A wise and righteous man will learn the ways to not only appreciate others, but to recognize his own needs and to utilize them for the specific purpose of appreciating those who fill them. We all know that God is completely sufficient without us, yet God allows us to serve Him. And when we know that we have done well and performed a service pleasing to God, it fills us with all the more joy. We must likewise learn to recognize our needs and to gracefully and appreciatively allow others to fill them. While we may find means of getting by on our own without putting another person out, we are just as well passing an opportunity to allow another the benefits of serving and loving. Let us then be on the lookout for what needs might best be filled by the love of others and offer up the opportunity for them to do so.

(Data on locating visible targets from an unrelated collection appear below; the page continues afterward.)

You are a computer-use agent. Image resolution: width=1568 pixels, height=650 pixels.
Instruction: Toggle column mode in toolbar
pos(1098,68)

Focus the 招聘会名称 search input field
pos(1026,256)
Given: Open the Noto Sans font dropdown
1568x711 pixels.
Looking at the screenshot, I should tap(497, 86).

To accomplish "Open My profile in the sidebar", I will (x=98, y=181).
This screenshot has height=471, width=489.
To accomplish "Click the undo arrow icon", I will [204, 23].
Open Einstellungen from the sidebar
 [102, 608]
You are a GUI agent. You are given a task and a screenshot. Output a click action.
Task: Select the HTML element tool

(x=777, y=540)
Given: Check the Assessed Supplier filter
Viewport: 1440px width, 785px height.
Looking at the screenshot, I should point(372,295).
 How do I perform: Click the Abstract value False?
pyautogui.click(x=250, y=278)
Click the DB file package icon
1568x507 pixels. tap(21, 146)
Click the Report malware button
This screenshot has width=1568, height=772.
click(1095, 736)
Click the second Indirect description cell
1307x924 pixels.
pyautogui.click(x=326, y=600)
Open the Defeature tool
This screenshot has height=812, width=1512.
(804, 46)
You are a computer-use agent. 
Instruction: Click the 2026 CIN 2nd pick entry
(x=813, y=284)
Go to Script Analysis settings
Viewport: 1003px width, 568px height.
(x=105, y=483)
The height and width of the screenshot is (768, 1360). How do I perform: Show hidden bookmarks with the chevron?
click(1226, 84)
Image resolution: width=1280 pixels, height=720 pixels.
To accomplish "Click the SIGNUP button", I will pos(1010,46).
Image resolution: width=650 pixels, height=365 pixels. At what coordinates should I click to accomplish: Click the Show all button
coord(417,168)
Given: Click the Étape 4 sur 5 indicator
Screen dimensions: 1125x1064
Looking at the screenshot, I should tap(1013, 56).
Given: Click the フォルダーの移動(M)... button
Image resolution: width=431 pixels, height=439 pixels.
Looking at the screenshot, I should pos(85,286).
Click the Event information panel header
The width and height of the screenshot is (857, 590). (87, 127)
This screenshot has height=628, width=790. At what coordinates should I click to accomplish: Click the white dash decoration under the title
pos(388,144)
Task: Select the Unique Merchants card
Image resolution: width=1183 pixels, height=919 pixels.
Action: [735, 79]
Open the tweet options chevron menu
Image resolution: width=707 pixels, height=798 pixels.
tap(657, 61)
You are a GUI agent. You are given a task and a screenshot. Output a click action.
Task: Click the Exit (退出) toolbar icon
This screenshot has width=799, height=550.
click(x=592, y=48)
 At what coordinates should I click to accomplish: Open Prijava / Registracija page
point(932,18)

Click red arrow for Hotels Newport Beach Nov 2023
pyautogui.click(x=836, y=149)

In order that one might feel the most appreciated, such a person must understand without question that this is indeed a need being filled and that we are quite grateful for the work. What this means is that we must at the same moment put ourselves in a humble state to request the service of another and to admit our need for help. This is probably the most difficult part of the entire service. Which person wishes to admit defeat from a task that they could probably find means of doing alone for the simple purpose of allowing another the victory of the task? It's a difficult thing to admit defeat for the purpose of enabling the victory of another. Yet such a simple act has the potential to benefit ourself while also filling the greater need of another. The long and short of it all is that we all need others and need to be needed by others. When we learn the proper balance of filling the needs of others with humbling ourselves to the service of others while properly appreciating them, we will learn to truly function as one body in both harmony and efficiency.